Landtag Sachsen-Anhalt

Datenschützerpleite belastet Koalition in Sachsen-Anhalt

Mehrere Wahlversuche gescheitert

Wenigstens im dritten Anlauf sollte es klappen. Ganz sicher waren sich da die Spitzen der Koalition nach der kurzfristig angesetzten Krisensitzung. Doch als Landtagspräsident Gunnar Schellenberger (CDU) am Mittwochabend wenig später das Ergebnis der Datenschützerwahl verkündete, herrschte für einen Moment gespenstige Stille im Plenarsaal. Eine Stimme zu wenig. Eine seit Jahren ungeklärte Personalie belastet das schwarz-rot-gelbe Bündnis.

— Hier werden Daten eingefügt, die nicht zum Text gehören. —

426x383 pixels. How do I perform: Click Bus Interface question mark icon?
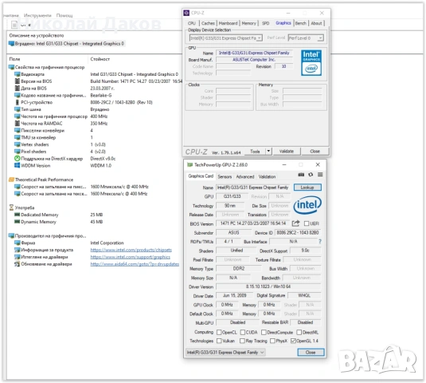click(x=320, y=242)
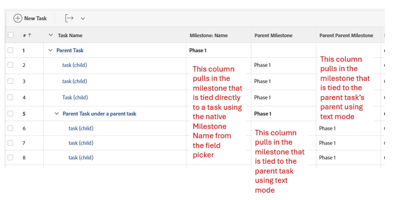Select the Parent Parent Milestone column header
The width and height of the screenshot is (406, 200).
[346, 35]
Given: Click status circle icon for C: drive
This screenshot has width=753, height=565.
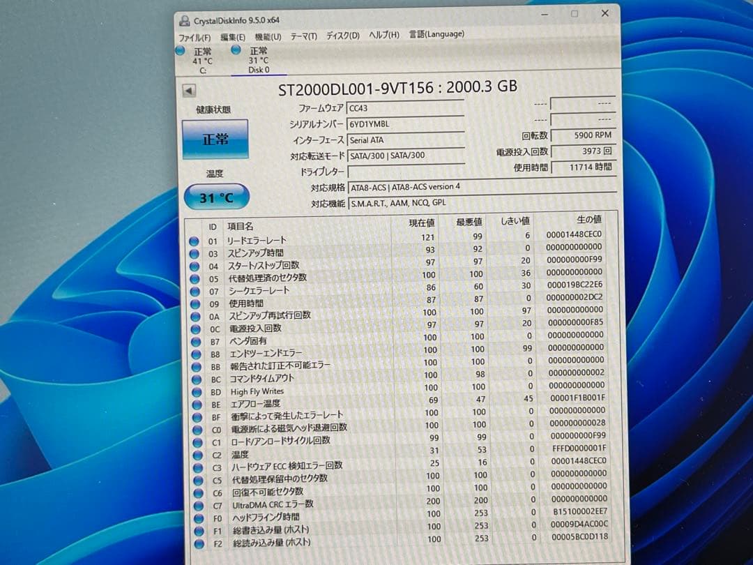Looking at the screenshot, I should (x=181, y=50).
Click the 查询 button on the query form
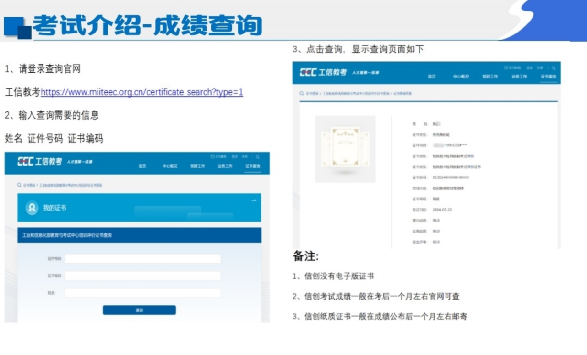Image resolution: width=587 pixels, height=355 pixels. (x=139, y=310)
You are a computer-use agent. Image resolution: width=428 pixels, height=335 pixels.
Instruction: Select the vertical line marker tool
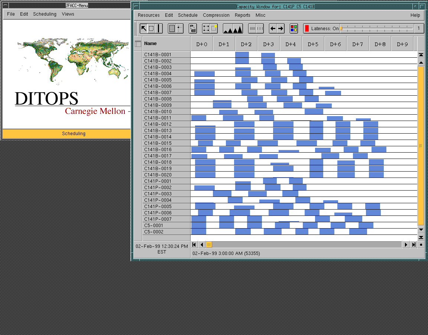pos(159,28)
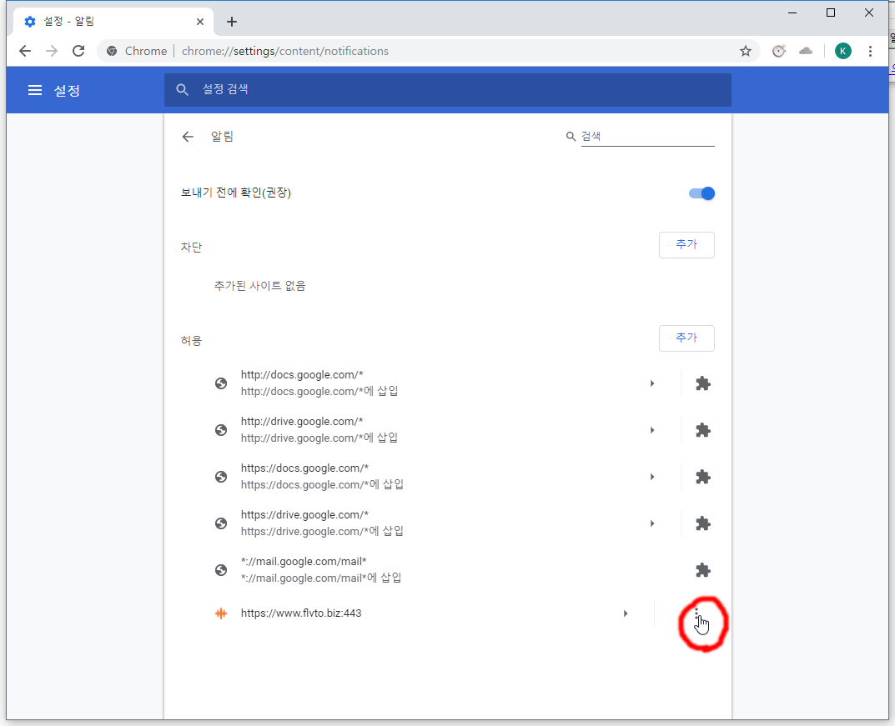Toggle the 보내기 전에 확인(권장) switch
This screenshot has width=895, height=726.
coord(701,193)
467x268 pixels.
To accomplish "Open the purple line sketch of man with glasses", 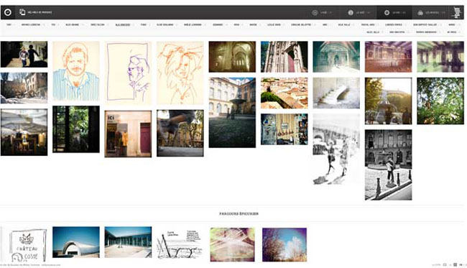I will click(x=128, y=73).
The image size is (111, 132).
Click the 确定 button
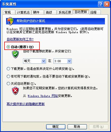click(56, 127)

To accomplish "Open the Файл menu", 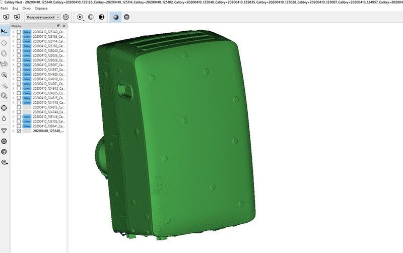I will tap(5, 9).
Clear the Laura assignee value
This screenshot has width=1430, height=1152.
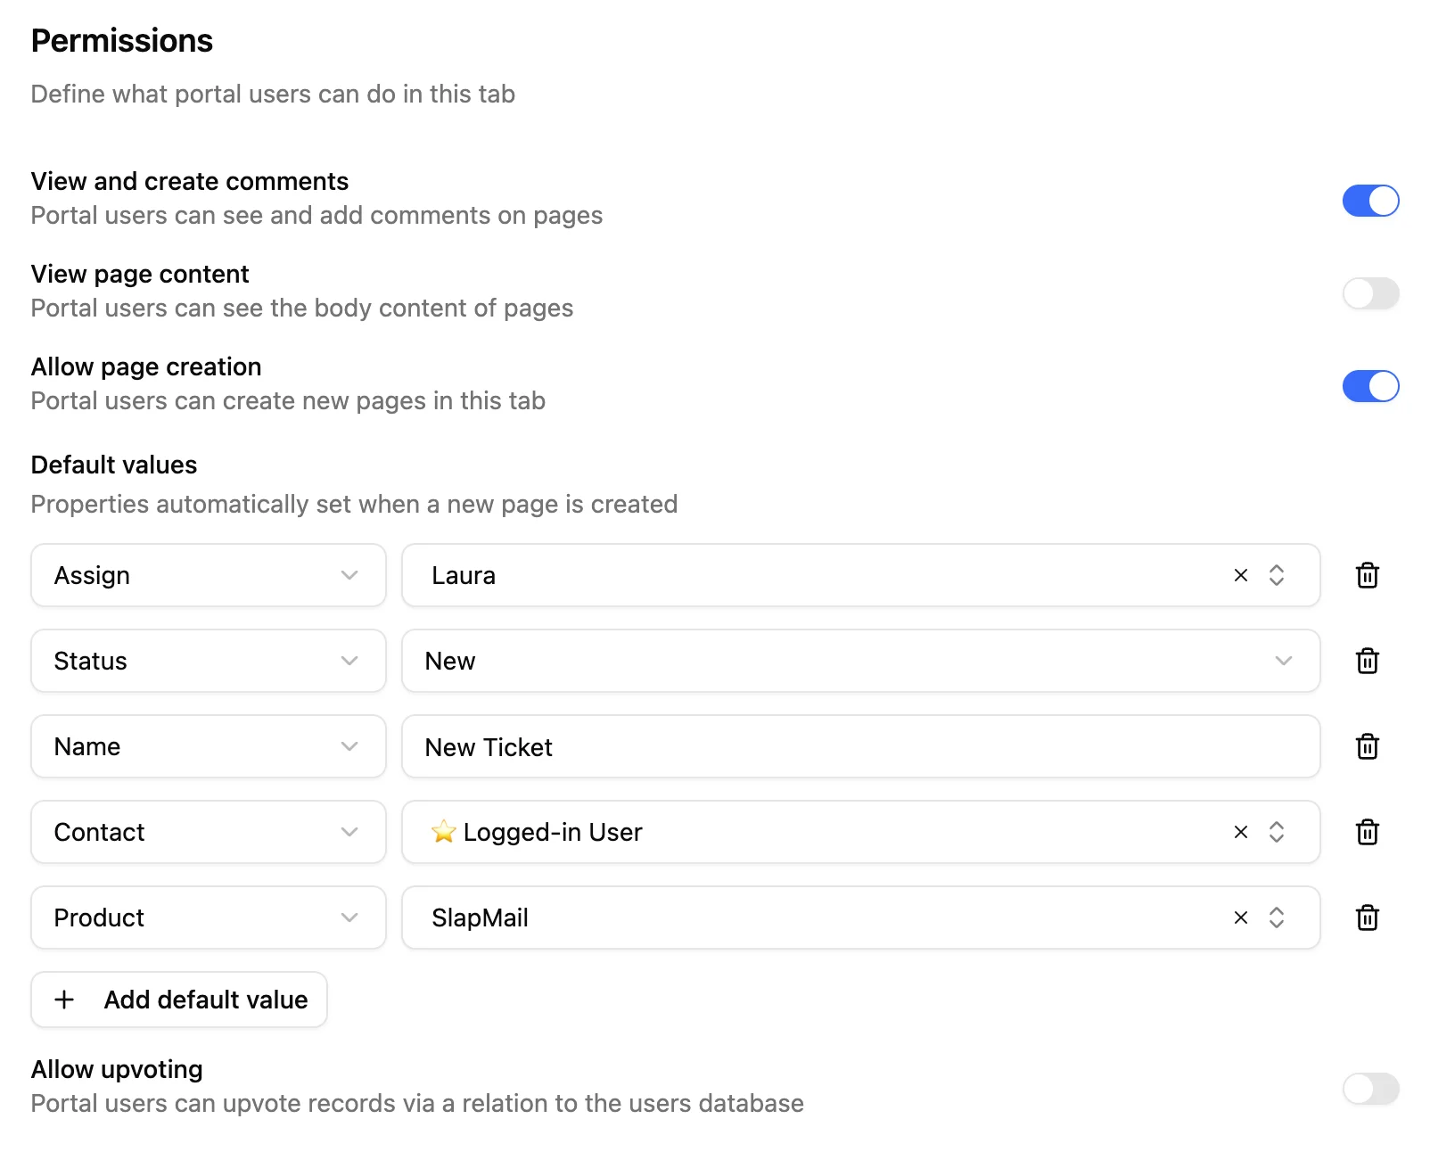coord(1240,575)
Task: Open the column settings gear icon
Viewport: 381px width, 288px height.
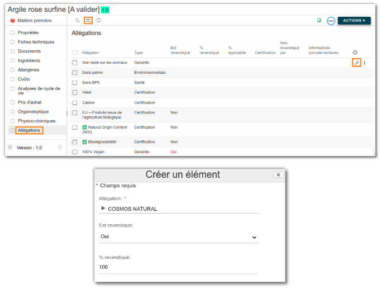Action: (355, 53)
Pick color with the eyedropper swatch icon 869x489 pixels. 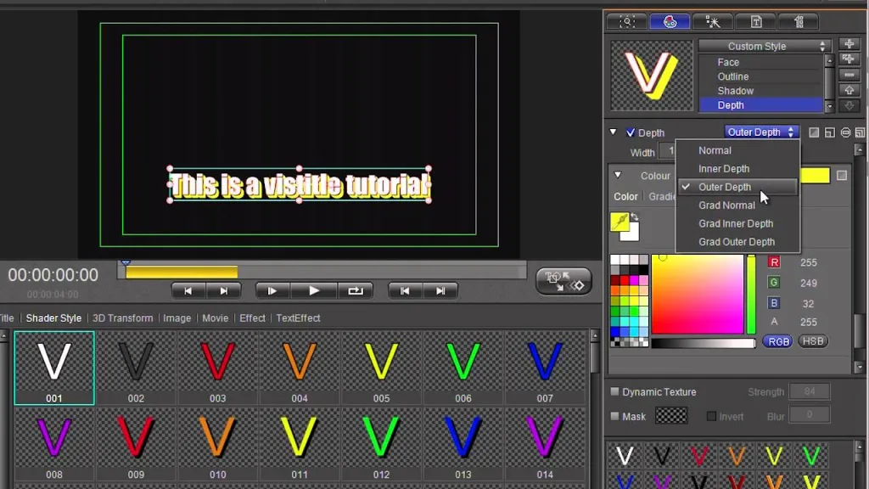point(620,222)
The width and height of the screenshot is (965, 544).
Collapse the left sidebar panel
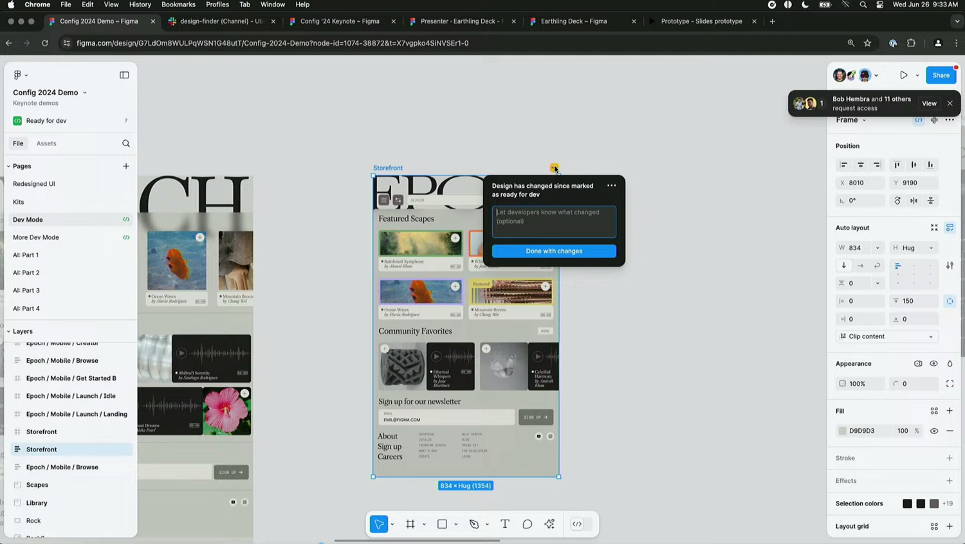[x=124, y=75]
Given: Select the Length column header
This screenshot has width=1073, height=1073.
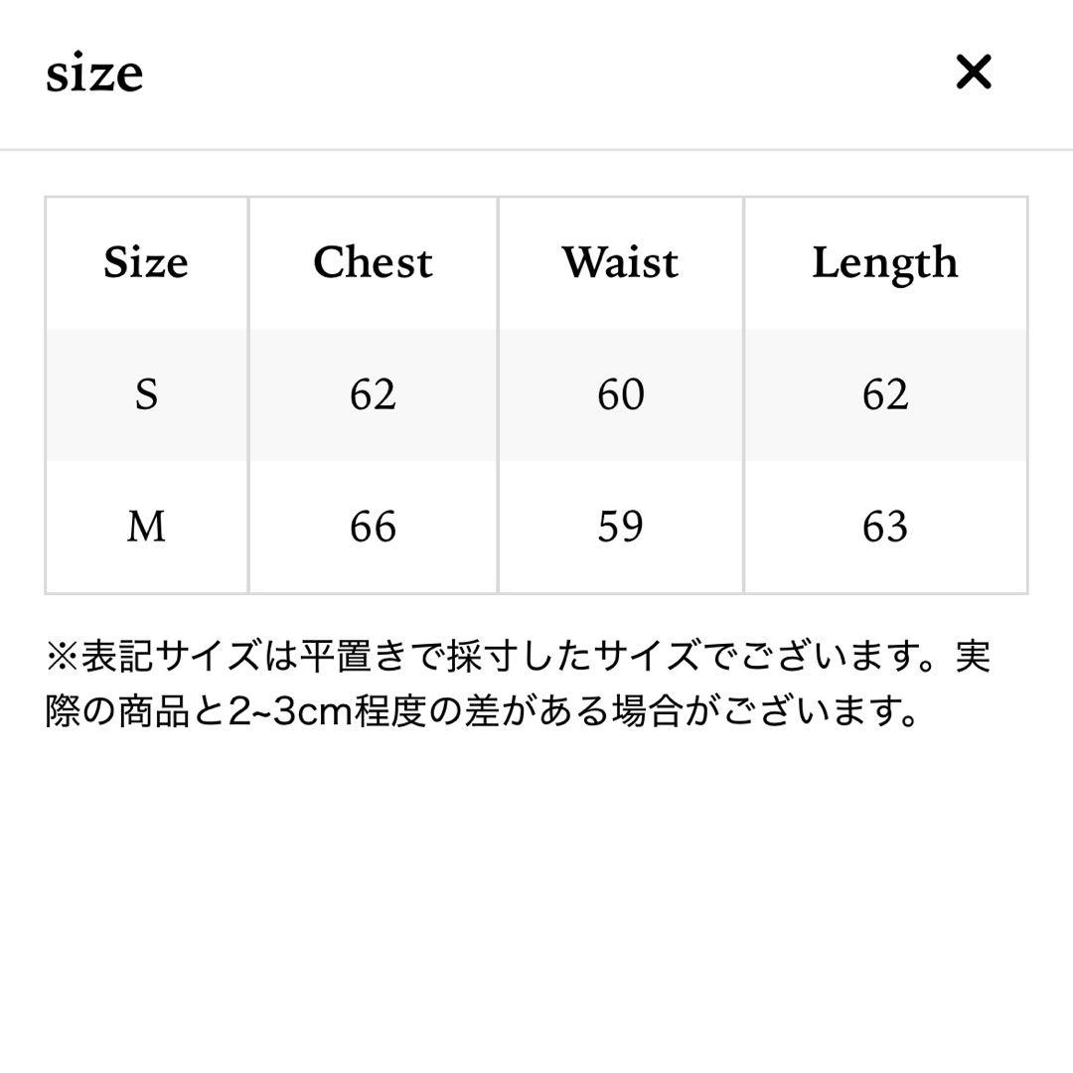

Der Kandidat der Koalition erhielt in drei Anläufen nicht die erforderliche Mehrheit. Im dritten Wahlgang bekam der Jurist Daniel Neugebauer 48 Ja-Stimmen. 42 Abgeordnete stimmten mit Nein. Es gab eine Enthaltung. Bereits zuvor hatte es zweimal nicht gereicht, die Landtagssitzung war daraufhin jeweils unterbrochen worden. Vor der dritten Abstimmung fanden sich die Abgeordneten der Koalition zu einem kurzfristig angesetzten Austausch zusammen.

Für die Wahl des Datenschützers sind 49 Stimmen nötig. CDU, SPD und FDP haben zusammen 56. Mehrere Abgeordnete der Koalition fehlten am Mittwoch krankheitsbedingt. Doch warum es bei der komfortablen Mehrheit am Ende trotzdem nicht genügend Stimmen gab, blieb nach den geheimen Abstimmungen zunächst offen.

Bereits vor der Abstimmung waren in den Reihen der CDU-Fraktion jedoch Bedenken aufgekommen, dass nicht genug Abgeordnete für Neugebauer stimmen könnten. Einige Abgeordnete sind unzufrieden mit der Fraktionsspitze.

Der Parlamentarische Geschäftsführer der FDP, Guido Kosmehl, schrieb bei Twitter, die Verantwortung würden auch Abgeordnete tragen, die politische Spielchen der Qualifikation eines Bewerbers vorgezogen hätten. Sie zeigten damit, dass es ihnen nicht um denDatenschutzgehe, so Kosmehl.

Der CDU-Landtagsabgeordnete Detlef Gürth brachte bereits nach dem zweiten gescheiterten Wahlgang ein Vorziehen der Landtagswahl ins Spiel. Sie ist eigentlich für 2026 angesetzt. Die Koalition habe keine Mehrheit, «weil feige Heckenschützen in der Wahlkabine» den Kandidaten beschädigten, ohne dies vorher zu signalisieren, schrieb Gürth bei Twitter. «Neuwahlen wären konsequent.» Gürth war von 2011 bis 2015 Landtagspräsident.

Die Linke sieht die Koalition nach den Wahlpleiten nun «in einer schweren Regierungskrise». Ministerpräsident Reiner Haseloff (CDU) müsse den Ernst der Lage erkennen und für eine Regierungsfähigkeit des Landes sorgen, teilte die Fraktion mit.

Grünen-Fraktionschefin Cornelia Lüddemann sagte, der Ministerpräsident müsse sich fragen, auf welche Mehrheit er sich noch stützen könne. Das Amt und das Ansehen Sachsen-Anhalts seien dauerhaft beschädigt. «Jetzt dürfte allen klar sein, dass dieser Posten bis zum Ende der Legislatur unbesetzt bleiben wird. Das ist eine Verstetigung der Katastrophe», so Lüddemann.

Die Vergabe der Stelle hat eine lange Vorgeschichte. Nach mehrfacher Verlängerung seiner Dienstzeit ging der oberste Datenschützer Harald von Bose Ende 2020 in den Ruhestand. Die Wahl eines Nachfolgers war im Frühjahr 2018 schon einmal gescheitert, weil im Landtag die damals nötige Zwei-Drittel-Mehrheit verfehlt wurde. Die Hürden wurden im Anschluss gesenkt, sodass für die Wahl nun die Mehrheit der Mitglieder des Landtags ausreicht.

Doch auch mit dem geringeren Quorum fiel der von der Koalition favorisierte Bewerber bei den geheimen Wahlen im vergangenen Jahr zweimal durch. Daraufhin änderten CDU, SPD und FDP das entsprechende Gesetz. Damit muss die Besetzung des Amts nicht mehr an eine Stellenausschreibung gekoppelt werden. Die Fraktionen haben jetzt ein Vorschlagsrecht. Auf diese Weise schickte die Koalition Neugebauer ins Rennen.